Patient Information

Primary Hyperoxaluria (PH) is a group of genetic conditions that mainly affects the kidneys. The first sign of PH is often the development of kidney stones. In PH the stones contain a lot of oxalate. These can result in severe pain in the tummy or back, fever, chills and blood in the urine. Sometimes kidney stones do not cause any symptoms at all however and are only found during an unrelated scan.

As well as kidney stones, PH can result in additional damage to the kidneys and eventual bone fractures. Children with PH tend to have reduced growth and may also develop anaemia. In rare cases, babies can develop PH. When this happens the condition tends to be severe. Older children and adults with PH have better outcomes. Most people with PH will develop kidney stones before the age of 20.

There is a lot of variety in the symptoms of people with PH. Some people with the condition do not have any symptoms at all, whereas others suffer from repeated cases of kidney stones. It is possible for family members to have the same type of PH but be affected differently. One person in the family may be severely affected while another has no symptoms at all. This means that PH needs an individualised approach to diagnosis and treatment.

PH requires careful monitoring. If it is left untreated it can eventually result in kidney failure. Awareness of the condition is improving and survival rates have greatly improved in recent years.

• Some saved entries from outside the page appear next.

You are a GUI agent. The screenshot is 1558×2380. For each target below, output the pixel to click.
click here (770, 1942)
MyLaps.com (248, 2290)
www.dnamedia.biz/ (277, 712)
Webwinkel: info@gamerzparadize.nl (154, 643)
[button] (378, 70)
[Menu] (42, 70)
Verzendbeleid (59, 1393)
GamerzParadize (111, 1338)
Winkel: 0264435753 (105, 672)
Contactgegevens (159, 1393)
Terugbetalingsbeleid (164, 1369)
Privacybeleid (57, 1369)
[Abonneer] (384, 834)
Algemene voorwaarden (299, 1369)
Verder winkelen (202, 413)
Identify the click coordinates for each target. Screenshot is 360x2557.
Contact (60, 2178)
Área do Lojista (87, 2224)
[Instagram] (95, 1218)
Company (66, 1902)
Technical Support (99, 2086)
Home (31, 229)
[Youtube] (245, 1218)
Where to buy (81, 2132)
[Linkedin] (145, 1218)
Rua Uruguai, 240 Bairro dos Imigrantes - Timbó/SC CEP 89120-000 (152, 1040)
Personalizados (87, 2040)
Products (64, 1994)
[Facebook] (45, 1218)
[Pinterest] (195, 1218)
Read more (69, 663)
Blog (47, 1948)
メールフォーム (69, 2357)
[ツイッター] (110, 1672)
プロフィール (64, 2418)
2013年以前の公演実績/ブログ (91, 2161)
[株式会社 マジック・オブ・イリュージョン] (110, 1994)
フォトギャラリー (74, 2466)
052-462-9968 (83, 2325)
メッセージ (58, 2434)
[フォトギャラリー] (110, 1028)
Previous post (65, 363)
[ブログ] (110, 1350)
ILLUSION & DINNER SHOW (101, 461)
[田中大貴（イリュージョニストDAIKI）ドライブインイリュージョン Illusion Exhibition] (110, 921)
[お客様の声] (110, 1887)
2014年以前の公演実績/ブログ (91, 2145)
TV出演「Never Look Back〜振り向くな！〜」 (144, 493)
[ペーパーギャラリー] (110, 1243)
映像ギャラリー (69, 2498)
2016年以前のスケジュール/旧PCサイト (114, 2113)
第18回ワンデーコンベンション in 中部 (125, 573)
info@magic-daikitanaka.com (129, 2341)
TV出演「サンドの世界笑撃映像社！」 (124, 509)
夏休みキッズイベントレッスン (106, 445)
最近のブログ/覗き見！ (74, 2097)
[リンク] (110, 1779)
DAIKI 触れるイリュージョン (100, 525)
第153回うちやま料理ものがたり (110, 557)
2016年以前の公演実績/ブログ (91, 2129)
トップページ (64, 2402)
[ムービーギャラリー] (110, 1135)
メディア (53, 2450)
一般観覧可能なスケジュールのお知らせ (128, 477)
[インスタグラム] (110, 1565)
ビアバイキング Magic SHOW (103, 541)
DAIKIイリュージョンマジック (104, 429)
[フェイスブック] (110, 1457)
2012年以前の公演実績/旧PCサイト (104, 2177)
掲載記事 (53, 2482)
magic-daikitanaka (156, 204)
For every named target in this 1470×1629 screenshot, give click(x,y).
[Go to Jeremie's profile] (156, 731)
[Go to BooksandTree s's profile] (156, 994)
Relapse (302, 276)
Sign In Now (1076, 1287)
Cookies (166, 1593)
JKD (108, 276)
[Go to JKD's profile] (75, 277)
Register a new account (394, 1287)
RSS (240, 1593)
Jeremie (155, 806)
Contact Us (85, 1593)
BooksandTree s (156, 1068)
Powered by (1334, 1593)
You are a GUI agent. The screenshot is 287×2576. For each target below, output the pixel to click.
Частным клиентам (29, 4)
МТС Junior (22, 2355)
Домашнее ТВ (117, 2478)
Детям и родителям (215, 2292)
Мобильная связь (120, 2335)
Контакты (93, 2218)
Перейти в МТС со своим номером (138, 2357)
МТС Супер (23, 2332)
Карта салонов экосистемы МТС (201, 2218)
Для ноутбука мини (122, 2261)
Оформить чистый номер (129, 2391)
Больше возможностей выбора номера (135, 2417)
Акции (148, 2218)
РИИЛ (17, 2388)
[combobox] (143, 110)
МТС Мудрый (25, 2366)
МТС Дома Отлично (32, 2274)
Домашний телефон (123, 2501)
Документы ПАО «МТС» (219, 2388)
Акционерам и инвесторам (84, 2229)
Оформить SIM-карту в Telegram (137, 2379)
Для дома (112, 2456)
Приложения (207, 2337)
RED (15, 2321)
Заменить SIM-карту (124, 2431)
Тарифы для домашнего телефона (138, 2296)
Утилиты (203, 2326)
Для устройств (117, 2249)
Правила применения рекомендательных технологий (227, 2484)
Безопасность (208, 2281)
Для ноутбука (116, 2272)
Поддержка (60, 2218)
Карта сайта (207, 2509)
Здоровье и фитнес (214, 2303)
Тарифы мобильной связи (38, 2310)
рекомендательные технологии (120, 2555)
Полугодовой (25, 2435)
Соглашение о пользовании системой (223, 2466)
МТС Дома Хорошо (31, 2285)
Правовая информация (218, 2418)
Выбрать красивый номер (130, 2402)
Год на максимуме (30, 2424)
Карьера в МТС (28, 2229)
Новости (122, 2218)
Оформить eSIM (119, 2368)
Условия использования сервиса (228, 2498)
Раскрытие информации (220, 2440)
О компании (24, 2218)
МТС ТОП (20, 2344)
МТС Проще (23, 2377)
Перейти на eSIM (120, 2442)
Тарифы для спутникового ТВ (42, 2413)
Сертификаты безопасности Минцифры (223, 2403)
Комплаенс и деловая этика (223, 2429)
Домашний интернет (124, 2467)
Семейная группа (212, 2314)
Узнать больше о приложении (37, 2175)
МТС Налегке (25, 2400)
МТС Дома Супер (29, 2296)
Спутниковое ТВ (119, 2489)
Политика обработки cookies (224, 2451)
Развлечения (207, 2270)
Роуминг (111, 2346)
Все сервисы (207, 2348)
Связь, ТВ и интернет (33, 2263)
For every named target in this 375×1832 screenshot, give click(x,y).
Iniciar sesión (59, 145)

As a cure for PH has yet to be found, treatment focuses on protecting the kidneys to try to stop kidney stones from developing. It is important that people with PH drink plenty of liquid – at least 3 litres a day. This increases urine production and helps the body to get rid of more diluted waste products, leaving less to build up in the kidneys. Vitamin B6 (pyridoxime) can also be very helpful in reducing oxalate build-up in some people.

Occasionally PH is only diagnosed after kidney failure has occured. Signs of kidney failure include a drop in urine production, anaemia, pale skin, tiredness, nausea and, in young children, a failure to grow or develop. Treatment for kidney failure may need dialysis and/or transplantation.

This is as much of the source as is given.